- Stated exercise
List every line of the rows below that contains the string "image", matching case.

- Record set
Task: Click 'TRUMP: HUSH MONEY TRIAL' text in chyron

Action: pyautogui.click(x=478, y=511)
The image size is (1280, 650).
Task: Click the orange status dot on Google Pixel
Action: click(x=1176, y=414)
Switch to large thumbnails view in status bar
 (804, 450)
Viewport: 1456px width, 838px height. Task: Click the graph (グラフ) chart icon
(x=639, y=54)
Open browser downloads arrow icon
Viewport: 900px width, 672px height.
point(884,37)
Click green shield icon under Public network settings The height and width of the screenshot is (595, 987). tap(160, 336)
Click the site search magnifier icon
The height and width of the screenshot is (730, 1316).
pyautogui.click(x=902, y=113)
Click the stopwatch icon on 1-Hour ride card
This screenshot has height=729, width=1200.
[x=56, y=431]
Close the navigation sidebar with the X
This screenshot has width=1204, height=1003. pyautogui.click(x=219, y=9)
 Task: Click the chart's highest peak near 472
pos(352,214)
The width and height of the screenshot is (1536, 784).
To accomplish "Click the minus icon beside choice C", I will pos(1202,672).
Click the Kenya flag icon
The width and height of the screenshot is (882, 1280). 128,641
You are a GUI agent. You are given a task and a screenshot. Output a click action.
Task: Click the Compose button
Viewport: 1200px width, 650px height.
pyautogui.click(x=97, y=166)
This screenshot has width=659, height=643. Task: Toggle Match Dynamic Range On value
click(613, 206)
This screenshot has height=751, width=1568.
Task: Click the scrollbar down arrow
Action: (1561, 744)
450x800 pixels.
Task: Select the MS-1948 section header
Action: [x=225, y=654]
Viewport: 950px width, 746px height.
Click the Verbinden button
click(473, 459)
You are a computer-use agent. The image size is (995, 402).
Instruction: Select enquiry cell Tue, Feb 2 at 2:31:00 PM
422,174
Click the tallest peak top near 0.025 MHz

- Full answer
The image size is (1280, 650).
You are a computer-use agent. The image size is (995, 402).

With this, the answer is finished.